Some found the book indecent. There was, according to his critics, something distasteful about the application of economic analysis to a field dealing with life and death.
But Dr. Fuchs, at the time an economist at the National Bureau of Economic Research, made a compelling case for realism.
It turns out, he found, that health and health care don’t really move in tandem, and that differences in national outcomes have more to do with culture, environment, social policy and individual choice than the cost or level of health care. The lavish specialized care in which the US excels is no guarantee of overall better health, he argued.
“The access problem involves mostly primary care and emergency care,” he wrote, “and may often be encountered by physician assistants, nurse practitioners, and other types of health professionals.”
In 2005, he teamed up with Ezekiel J. Emanuel, an oncologist and bioethicist, to propose a plan to provide universal health insurance through vouchers that people would use to purchase basic health insurance. It would be up to them to purchase additional coverage.
Dr. Fuchs wasn’t holding out hope that their plan would work. The biggest problem facing America’s health care system, he says, is the reluctance of politicians and the public to make the tough decisions necessary for real change.
He was a strong critic of the Clinton administration’s health care reform efforts in the early 1990s—not because he disagreed with the goal or even some of the proposals, but because he thought the White House was naïve about what real reform would bring.
“Clinton’s plan was a combination of ignorance and arrogance, and it turned out to be a disaster,” he told The New York Times in 2000. “But I didn’t believe for a minute that they could achieve major health care reform. Health care reform requires significant political investment.
He was just as negative about President Barack Obama’s health care changes a generation later. He said they did nothing to address the root causes of high costs and instead just shifted those costs.
“Cost shifting does nothing to the real cost of health care,” he told KFF Health News. “The name of the game in Washington is to try to hide who bears the cost.
Victor Robert Fuchs was born in the Bronx on January 31, 1924, the son of Jewish immigrants from Austria. His father, Al, sold furs, and his mother, Frances (Scheiber) Fuchs, was a homemaker.
Victor served in the Army during World War II, then returned to New York to attend New York University. After graduating in business administration in 1947, he went to work for his father.
In 1948 he married Beverly Beck. She died in 2007. Along with his son Fred, he is survived by another son, Ken; his daughters, Nancy Fuchs Kreimer and Paula Fuchs; 10 grandchildren; and six great-grandchildren. His brother, Lawrence Fuchs, Distinguished Professor of American Studies at Brandeis University, died in 2013.
After several years in the family business, Dr. Fuchs decided on a new career and enrolled in a doctoral economics program at Columbia University. He received his Ph.D. in 1954 with a dissertation on the fur business.
He taught at Columbia and New York universities before moving to the National Bureau of Economic Research, a nonprofit organization based in Cambridge, Massachusetts. In the early 1970s, the bureau sent him to Palo Alto to open its West Coast office. He received a joint appointment at Stanford and in 1978 switched to the university full-time.

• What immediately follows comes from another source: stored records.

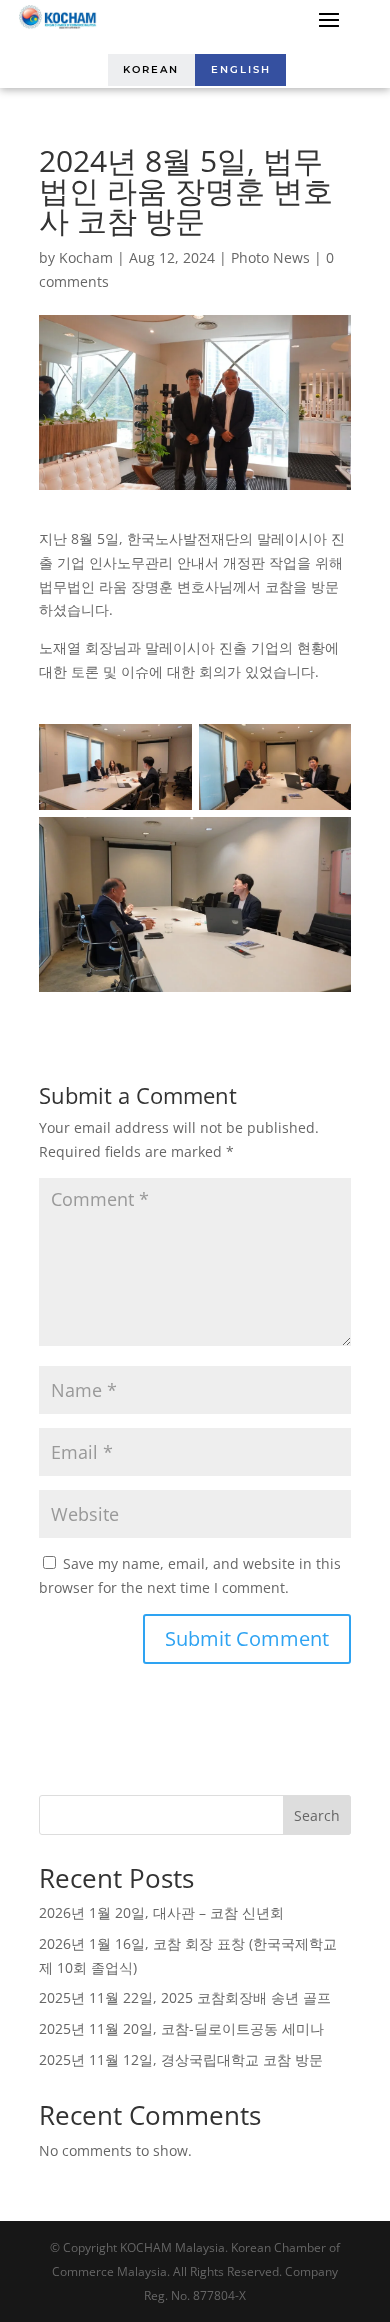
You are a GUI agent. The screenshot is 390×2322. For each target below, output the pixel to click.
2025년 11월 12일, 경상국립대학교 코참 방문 (181, 2059)
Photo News (270, 257)
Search (317, 1815)
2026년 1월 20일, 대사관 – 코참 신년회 (161, 1912)
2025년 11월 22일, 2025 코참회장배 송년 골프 (185, 1997)
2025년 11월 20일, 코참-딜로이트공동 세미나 (181, 2028)
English (241, 69)
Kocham (86, 257)
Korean (151, 69)
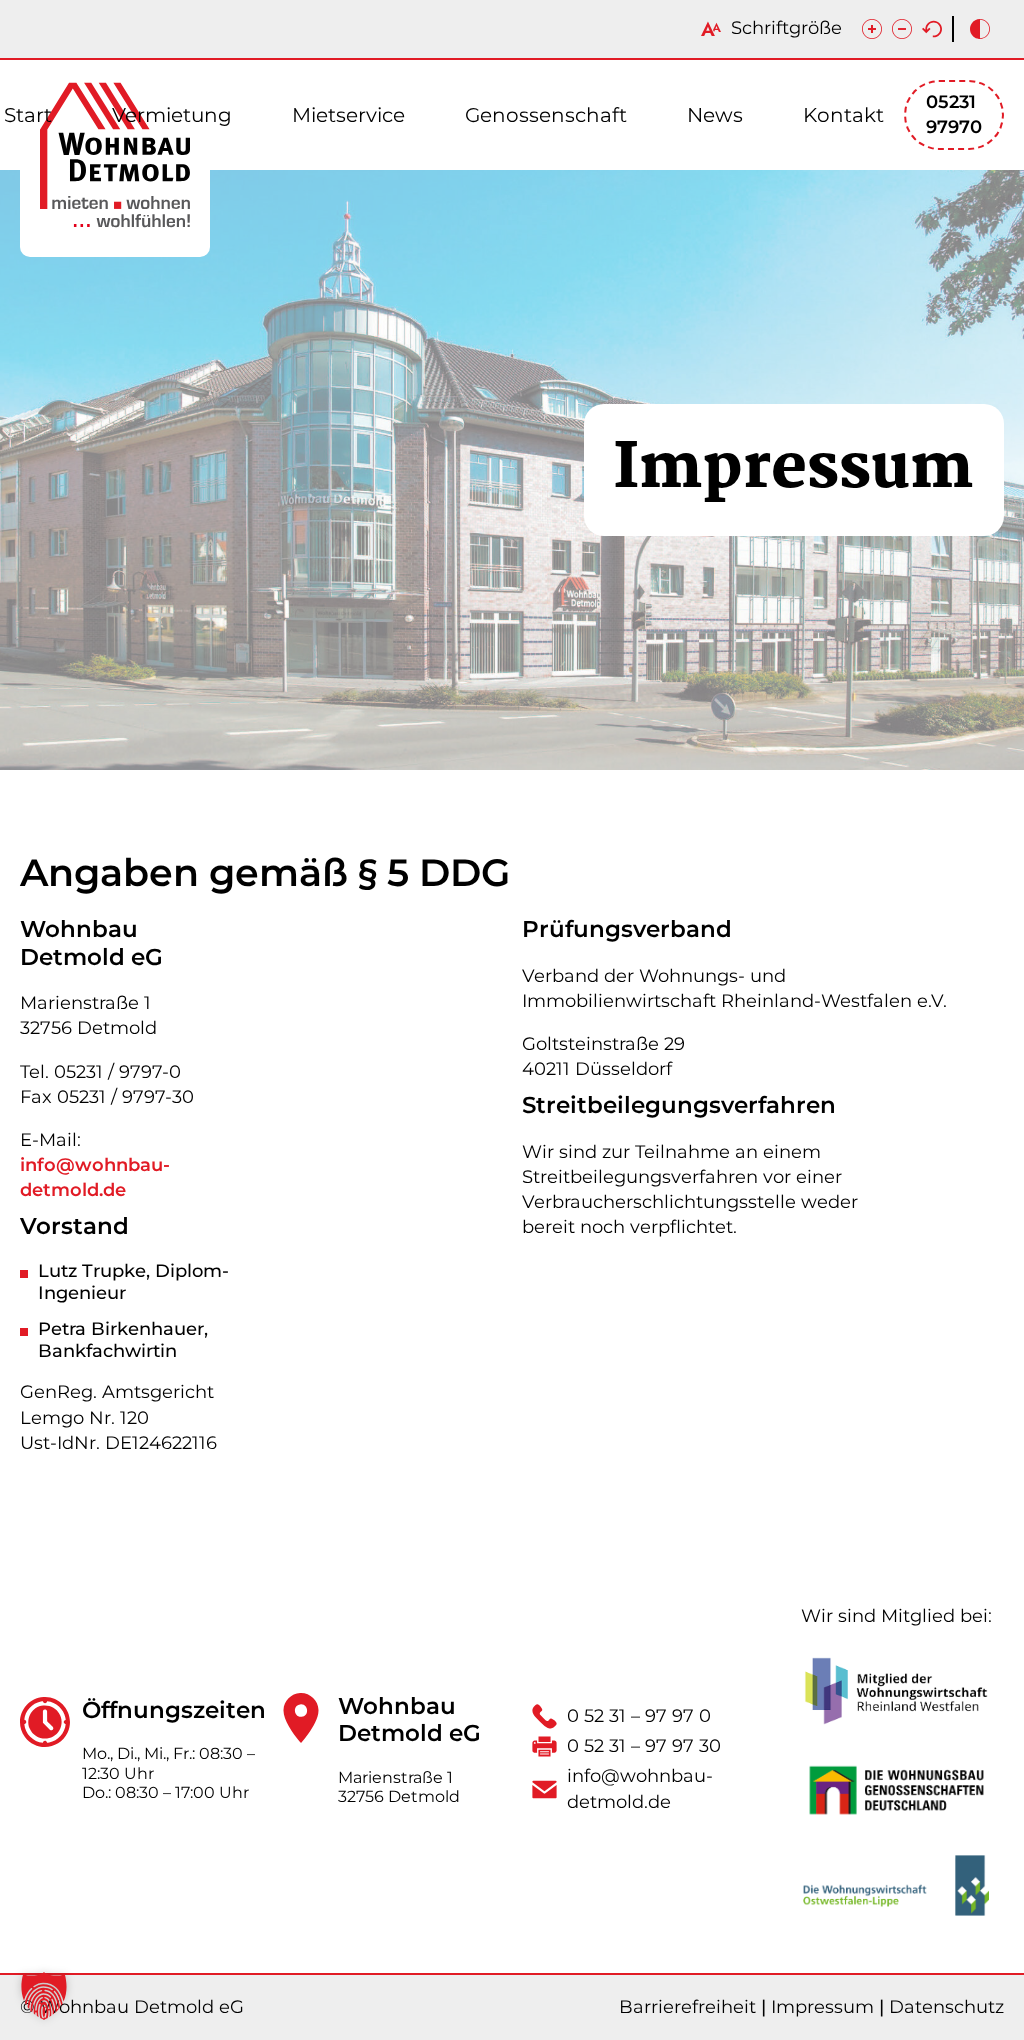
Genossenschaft (546, 115)
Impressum (822, 2007)
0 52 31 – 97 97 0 (639, 1716)
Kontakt (843, 115)
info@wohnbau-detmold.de (95, 1177)
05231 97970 (954, 114)
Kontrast (980, 29)
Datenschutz (946, 2007)
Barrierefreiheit (687, 2007)
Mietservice (348, 115)
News (715, 115)
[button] (44, 1996)
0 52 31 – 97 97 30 (644, 1746)
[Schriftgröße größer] (872, 29)
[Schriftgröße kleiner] (902, 29)
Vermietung (172, 115)
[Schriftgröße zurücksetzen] (932, 29)
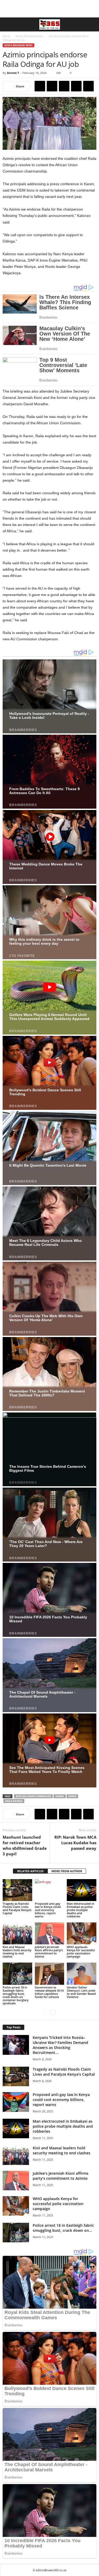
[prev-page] (46, 2012)
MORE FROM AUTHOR (66, 1871)
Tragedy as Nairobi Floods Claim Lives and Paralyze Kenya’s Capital (17, 1908)
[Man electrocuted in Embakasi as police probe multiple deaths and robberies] (81, 1890)
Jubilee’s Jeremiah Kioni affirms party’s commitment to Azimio (49, 1951)
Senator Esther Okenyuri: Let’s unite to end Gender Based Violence (81, 1992)
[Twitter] (52, 86)
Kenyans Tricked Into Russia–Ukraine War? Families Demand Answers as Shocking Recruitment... (60, 2045)
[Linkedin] (88, 86)
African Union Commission (33, 1796)
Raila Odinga (13, 1801)
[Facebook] (40, 86)
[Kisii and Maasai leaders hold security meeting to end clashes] (17, 1933)
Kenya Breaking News (29, 36)
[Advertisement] (49, 8)
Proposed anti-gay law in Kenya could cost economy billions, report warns (48, 1910)
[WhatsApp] (76, 86)
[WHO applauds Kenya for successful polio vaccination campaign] (81, 1933)
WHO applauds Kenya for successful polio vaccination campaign (81, 1951)
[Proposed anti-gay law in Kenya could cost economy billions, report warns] (49, 1890)
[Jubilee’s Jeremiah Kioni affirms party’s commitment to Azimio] (49, 1933)
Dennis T (13, 73)
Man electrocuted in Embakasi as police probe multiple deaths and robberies (80, 1910)
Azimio (59, 1796)
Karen (72, 1796)
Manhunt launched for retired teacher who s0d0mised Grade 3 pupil (25, 1845)
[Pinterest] (64, 86)
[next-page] (53, 2012)
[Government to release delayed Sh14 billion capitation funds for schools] (49, 1974)
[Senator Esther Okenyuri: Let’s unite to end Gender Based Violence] (81, 1974)
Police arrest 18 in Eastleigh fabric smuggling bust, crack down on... (63, 2228)
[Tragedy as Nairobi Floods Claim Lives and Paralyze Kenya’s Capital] (17, 1890)
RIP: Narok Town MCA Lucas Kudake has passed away (75, 1842)
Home (6, 36)
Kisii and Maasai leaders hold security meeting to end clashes (17, 1951)
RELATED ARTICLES (30, 1871)
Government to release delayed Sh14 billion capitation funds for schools (49, 1992)
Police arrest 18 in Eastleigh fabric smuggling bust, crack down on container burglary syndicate (16, 1995)
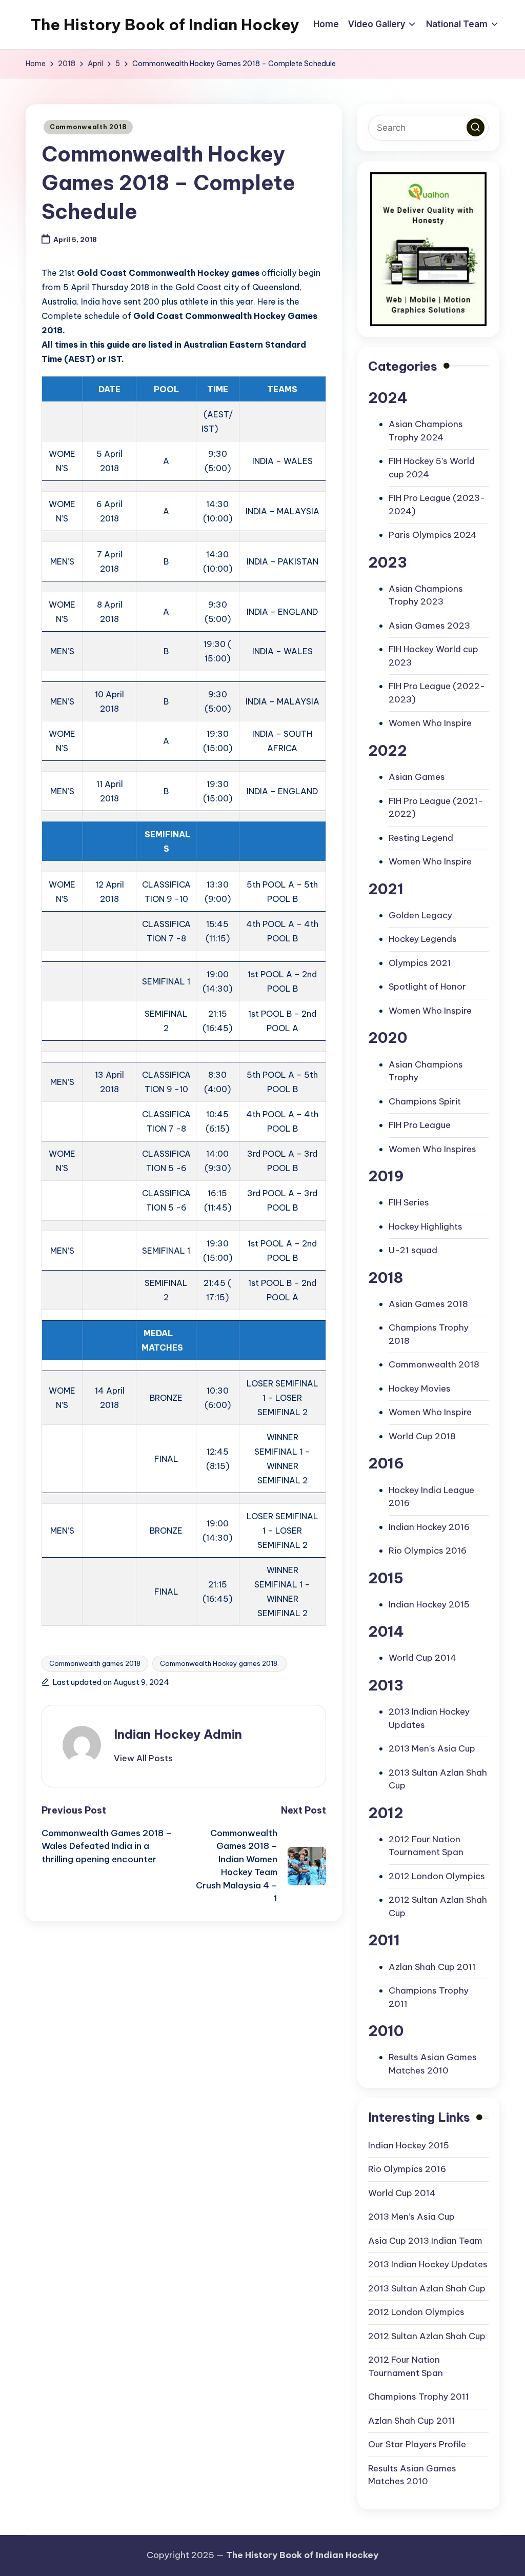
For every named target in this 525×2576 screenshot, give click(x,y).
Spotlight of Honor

He wrote more than 200 research papers and 16 additional books after “Who Shall Live?”, including the sequel, “How We Live: An Economic View of Americans from Birth to Death” (1984). The Times economics writer Peter Passell called the book “an economist’s look at everything from why some women smoke during pregnancy, to whether it makes sense to send Junior to Harvard, to why Junior’s widowed mother won’t move back in with the kids.” .”
Dr. Fuchs retired in 1995 but continued to write articles and books; he completed his last, new edition of “How We Live” not long before his death. It is scheduled to be published next month.